We don’t think much of electricity or the wonders of its generation and distribution until a particularly bad storm descends and suddenly we need our cars to charge our phones, our grills to cook our food, and if we’re lucky, our still-connected friends to lend us their hot showers.
The reality is that our electric grid represents a delicate balance.
Energy demand—whether for a month or a morning—must be accurately forecasted. Power plants generate the electricity that will supply that expected demand. Substations step up the voltage of that electricity so it can travel efficiently over long distances through transmission lines. That voltage is then stepped down at another substation to allow distribution lines to transport power throughout neighborhoods and communities.
The grid is an intricate, highly complex system. One that has gotten even more complex with the increasing use of renewable energy resources like wind and solar. At some point, something will go wrong. A line will get cut. A generator will fail. There might be a hurricane or a cyberattack.
How do you quickly correct for that failure to avoid a cascading blackout?
The Advanced Research Projects Agency-Energy (ARPA-E) at the Department of Energy is looking for better answers to that question, in the form of new algorithms. And Frank E. Curtis, an associate professor of industrial and systems engineering at Lehigh University’s P.C. Rossin College of Engineering and Applied Science, and his team think they might have a solution.
“Using an active set optimization method, we think we can exploit the idea that when you lose something, maybe not a big generator, but when you lose certain lines, things don’t always change that much,” says Curtis, whose research focuses on the design, analysis, and implementation of numerical methods for solving large-scale nonlinear optimization problems. He is also affiliated with two of Lehigh’s new interdisciplinary research institutes, the Institute for Cyber Physical Infrastructure and Energy (I-CPIE) and the Institute for Data, Intelligent Systems, and Computation (I-DISC).
His team’s idea won them a $250,000 support grant in December from ARPA-E, as part of the agency’s Grid Optimization (GO) Competition. The competition was announced last summer, and comprises a series of challenges meant to modernize grid software in key areas such as the optimal utilization of conventional and emerging technologies, management of dynamic grid operations, and management of distributed energy resources. The ultimate goal is to develop a more flexible, resilient, cost-effective grid.
The first challenge is to develop an algorithm that can address the grid’s security-constrained optimal power flow, or SCOPF, problem.
It’s a uniquely difficult optimization problem. There’s a huge number of variables—power generation, voltages, phase angles, transformer power limits—and many difficult constraints.
“You’re basically using physical equations to describe what happens on these lines, and they’re relatively complicated mathematical expressions of how power flows,” says Curtis. “But what really makes the competition difficult is this idea of accounting for each contingency. You have to figure out, ‘Okay, if I lost this line or this generator, how would it affect all of my variables? How would that affect every decision I’ve made?’ For every contingency you consider, it basically multiplies the size of the problem.”

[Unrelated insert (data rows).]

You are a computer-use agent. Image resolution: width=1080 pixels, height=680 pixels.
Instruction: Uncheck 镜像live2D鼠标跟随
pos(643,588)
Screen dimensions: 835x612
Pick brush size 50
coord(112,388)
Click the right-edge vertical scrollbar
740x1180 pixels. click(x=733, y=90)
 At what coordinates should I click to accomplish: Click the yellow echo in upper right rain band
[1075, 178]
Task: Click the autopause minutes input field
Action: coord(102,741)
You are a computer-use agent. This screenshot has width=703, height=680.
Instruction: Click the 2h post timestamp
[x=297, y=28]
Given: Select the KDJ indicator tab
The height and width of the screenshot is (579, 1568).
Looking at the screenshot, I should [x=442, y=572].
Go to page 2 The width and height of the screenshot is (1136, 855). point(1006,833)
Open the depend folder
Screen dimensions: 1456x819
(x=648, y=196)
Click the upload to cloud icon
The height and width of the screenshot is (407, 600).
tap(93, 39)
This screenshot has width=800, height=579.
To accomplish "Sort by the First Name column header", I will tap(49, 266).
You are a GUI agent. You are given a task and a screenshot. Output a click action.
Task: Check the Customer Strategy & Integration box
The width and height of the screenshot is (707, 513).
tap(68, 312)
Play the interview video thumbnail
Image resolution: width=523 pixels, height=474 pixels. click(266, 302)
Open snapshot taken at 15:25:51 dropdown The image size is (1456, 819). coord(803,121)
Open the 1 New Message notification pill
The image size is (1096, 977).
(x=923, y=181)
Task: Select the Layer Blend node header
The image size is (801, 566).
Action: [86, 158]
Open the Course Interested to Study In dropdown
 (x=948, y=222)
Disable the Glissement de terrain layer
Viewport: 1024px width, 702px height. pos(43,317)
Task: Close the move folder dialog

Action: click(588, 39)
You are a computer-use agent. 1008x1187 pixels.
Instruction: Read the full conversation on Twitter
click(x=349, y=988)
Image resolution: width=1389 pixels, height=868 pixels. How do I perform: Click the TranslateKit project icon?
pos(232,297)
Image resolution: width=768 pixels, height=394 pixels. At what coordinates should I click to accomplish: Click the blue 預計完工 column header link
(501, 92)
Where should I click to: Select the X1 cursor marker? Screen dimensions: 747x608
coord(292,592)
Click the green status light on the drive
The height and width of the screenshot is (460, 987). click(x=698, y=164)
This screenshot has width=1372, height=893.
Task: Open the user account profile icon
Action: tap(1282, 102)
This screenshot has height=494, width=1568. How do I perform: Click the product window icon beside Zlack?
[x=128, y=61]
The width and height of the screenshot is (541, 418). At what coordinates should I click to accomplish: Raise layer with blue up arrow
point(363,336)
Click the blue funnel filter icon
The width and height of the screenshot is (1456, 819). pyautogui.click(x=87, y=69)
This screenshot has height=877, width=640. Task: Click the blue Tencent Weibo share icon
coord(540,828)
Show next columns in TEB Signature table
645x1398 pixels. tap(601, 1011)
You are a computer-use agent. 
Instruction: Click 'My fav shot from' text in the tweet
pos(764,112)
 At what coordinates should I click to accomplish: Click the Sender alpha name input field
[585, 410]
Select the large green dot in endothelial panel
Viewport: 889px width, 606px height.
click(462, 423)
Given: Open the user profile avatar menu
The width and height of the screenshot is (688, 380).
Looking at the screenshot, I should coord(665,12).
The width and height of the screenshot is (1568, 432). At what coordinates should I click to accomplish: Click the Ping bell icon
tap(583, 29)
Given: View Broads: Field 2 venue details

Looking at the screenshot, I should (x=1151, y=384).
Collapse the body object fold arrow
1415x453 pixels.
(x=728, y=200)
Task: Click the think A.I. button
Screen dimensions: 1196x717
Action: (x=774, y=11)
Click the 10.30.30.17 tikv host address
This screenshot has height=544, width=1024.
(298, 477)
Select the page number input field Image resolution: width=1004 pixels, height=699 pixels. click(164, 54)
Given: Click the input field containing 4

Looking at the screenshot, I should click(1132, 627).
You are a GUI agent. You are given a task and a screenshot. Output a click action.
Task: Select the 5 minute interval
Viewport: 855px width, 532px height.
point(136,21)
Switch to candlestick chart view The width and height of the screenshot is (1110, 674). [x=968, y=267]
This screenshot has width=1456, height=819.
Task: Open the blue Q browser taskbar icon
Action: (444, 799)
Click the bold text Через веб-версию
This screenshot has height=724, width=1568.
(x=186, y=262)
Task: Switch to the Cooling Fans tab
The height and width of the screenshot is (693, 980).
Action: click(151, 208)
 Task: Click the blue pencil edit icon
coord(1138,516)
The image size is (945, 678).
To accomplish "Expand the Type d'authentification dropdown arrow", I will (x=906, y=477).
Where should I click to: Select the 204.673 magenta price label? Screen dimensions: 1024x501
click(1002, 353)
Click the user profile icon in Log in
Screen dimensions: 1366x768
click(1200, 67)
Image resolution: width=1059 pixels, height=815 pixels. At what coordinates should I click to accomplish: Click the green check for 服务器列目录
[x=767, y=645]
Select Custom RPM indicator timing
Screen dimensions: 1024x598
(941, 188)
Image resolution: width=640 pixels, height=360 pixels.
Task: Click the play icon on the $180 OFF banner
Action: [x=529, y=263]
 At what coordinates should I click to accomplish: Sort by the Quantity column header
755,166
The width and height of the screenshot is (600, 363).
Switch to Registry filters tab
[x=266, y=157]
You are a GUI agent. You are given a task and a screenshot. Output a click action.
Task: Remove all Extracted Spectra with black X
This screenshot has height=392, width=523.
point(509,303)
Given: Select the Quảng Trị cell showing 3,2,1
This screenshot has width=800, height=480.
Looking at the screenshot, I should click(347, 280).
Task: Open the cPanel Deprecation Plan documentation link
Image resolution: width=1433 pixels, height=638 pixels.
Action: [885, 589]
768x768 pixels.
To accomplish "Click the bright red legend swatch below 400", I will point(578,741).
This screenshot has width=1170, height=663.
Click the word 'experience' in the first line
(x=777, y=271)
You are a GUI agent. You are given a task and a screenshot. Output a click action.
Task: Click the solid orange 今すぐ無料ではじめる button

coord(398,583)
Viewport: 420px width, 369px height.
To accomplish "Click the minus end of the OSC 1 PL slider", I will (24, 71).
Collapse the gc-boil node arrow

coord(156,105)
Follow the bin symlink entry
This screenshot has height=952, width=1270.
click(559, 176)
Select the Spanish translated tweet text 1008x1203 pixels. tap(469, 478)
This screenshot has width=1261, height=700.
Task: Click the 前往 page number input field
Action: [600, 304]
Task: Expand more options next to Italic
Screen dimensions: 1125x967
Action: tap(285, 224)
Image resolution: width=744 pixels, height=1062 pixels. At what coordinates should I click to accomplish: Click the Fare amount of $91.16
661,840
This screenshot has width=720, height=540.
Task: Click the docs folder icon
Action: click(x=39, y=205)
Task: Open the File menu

The challenge, which started in November 2018, brings together teams from other top institutions such as Georgia Tech, Penn State, Northwestern University and the University of California, Berkeley; national laboratories including Argonne, Lawrence Berkeley, and Lawrence Livermore; and private-sector companies.
Teams must submit their code in April for the first of two trial events, and they will be judged on how quickly their algorithms can solve a hypothetical problem with multiple contingencies.
“The whole competition is, How do you get the best answer you can in a limited amount of time that works well for various types of networks?” says Curtis.
ARPA-E will release more data sets between now and August that will help teams further refine their code. The agency will hold the final evaluation event in November, after which they’ll announce the top 10 finishers in multiple divisions. Those teams will get a share of $4 million in prize money.
Awards are great, but the problem itself is enticing.
“This type of optimal power flow problem is fairly well-known in the optimization community as a challenging problem to solve, which is exciting,” says Curtis. “And while I’m not an expert when it comes to the power grid, I’m definitely in favor of renewable energy. But I can see the challenges in making them more of a reality, so the idea of being able to contribute something to that work is also pretty exciting.”